▸ **Exercise brief**
Update the material below by replacing "profile picture" with "avatar" and leave everything else as it is. Leave the pictures out of your answer.

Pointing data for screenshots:
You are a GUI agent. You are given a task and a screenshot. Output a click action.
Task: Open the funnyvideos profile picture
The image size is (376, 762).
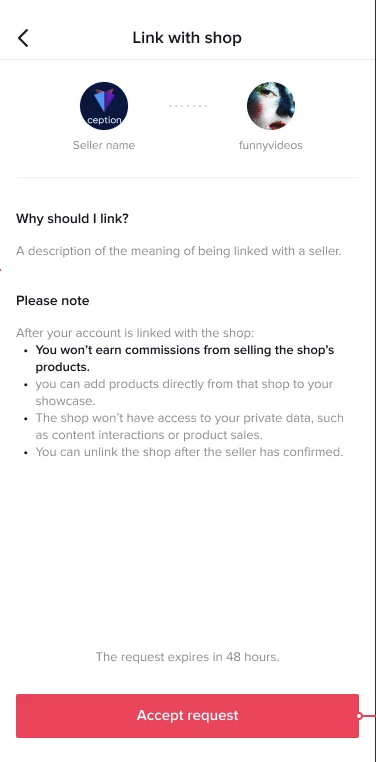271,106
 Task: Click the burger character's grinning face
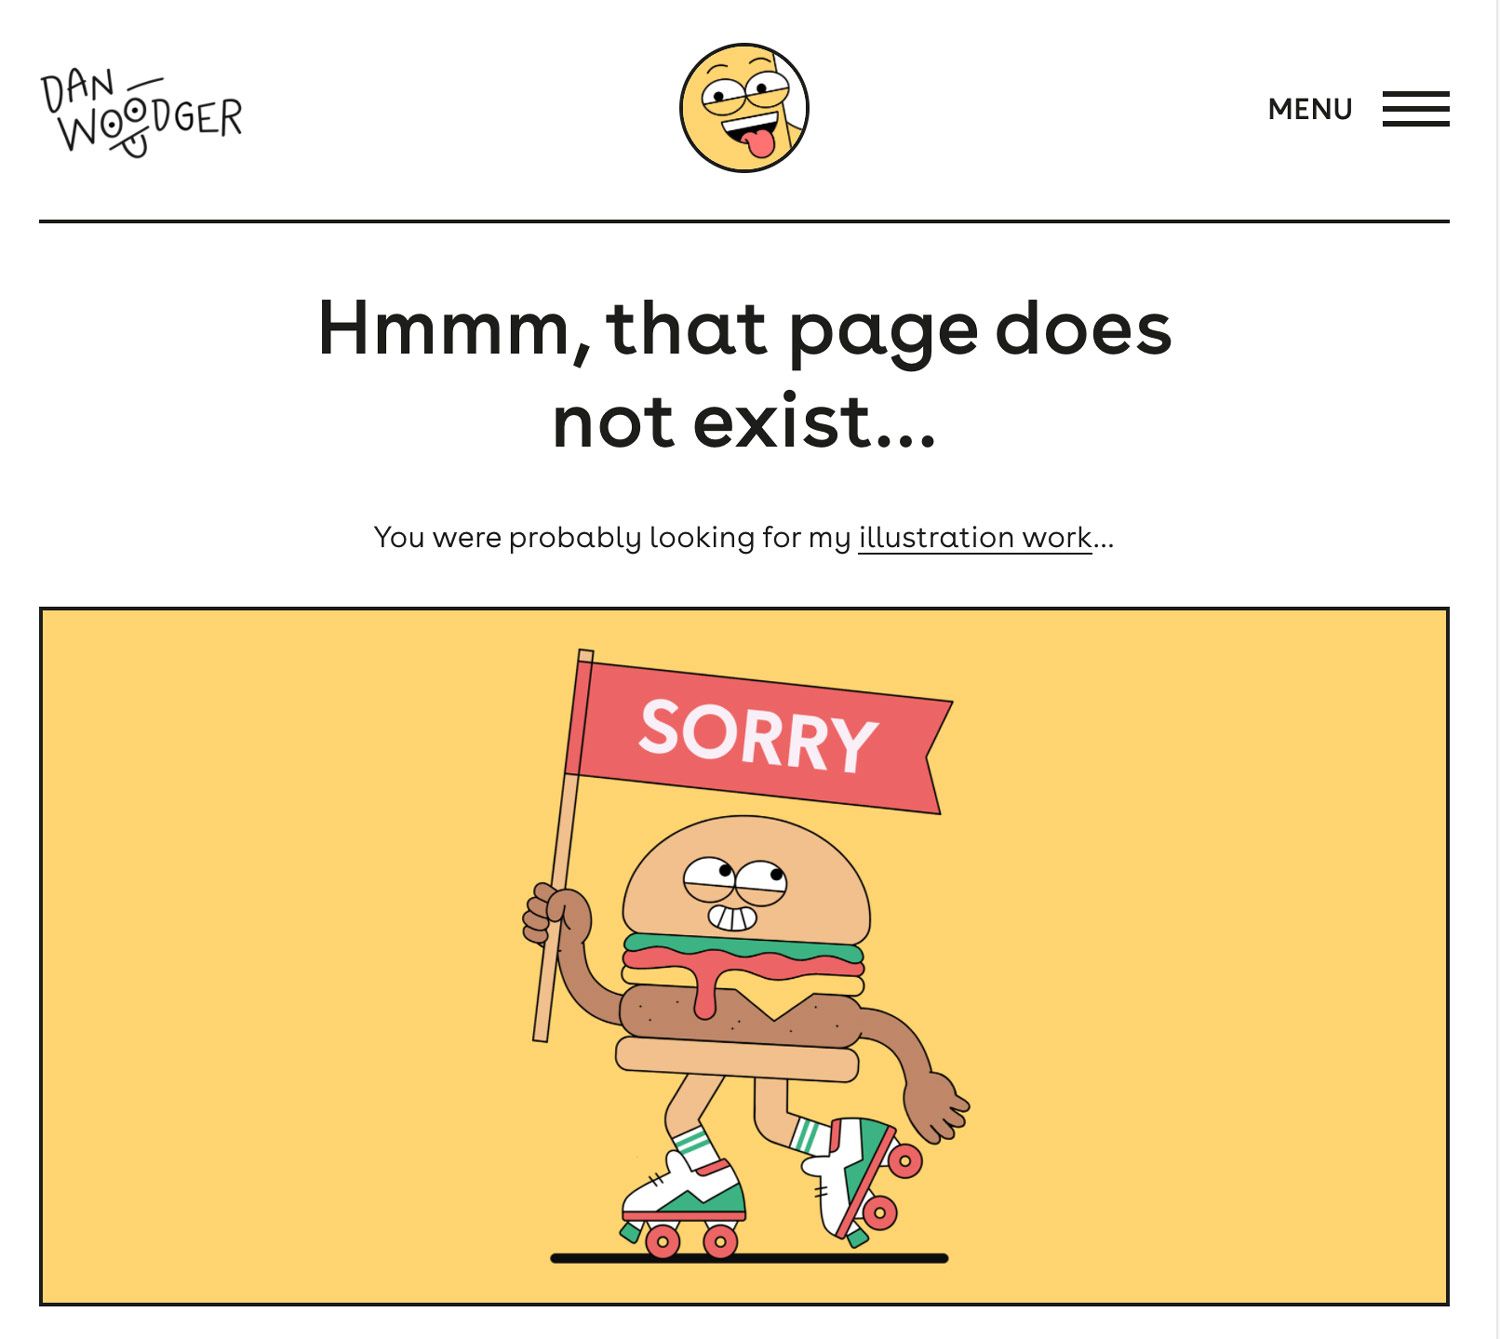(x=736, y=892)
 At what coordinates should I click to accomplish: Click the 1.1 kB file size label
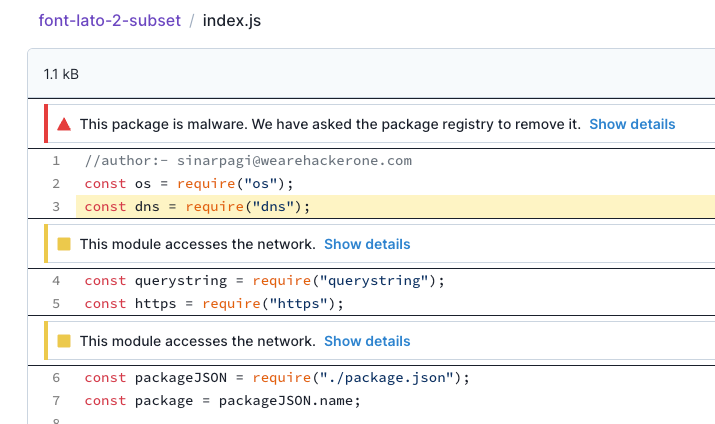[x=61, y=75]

▸ **Final answer**
You are a GUI agent. You are given a task and a screenshot. Output a click action.
Task: Open the funnyvideos avatar
The image size is (376, 762).
271,106
 Task: Click the burger character's grinning face
(x=736, y=892)
 At what coordinates should I click to accomplish: Click the 1.1 kB file size label
[x=61, y=75]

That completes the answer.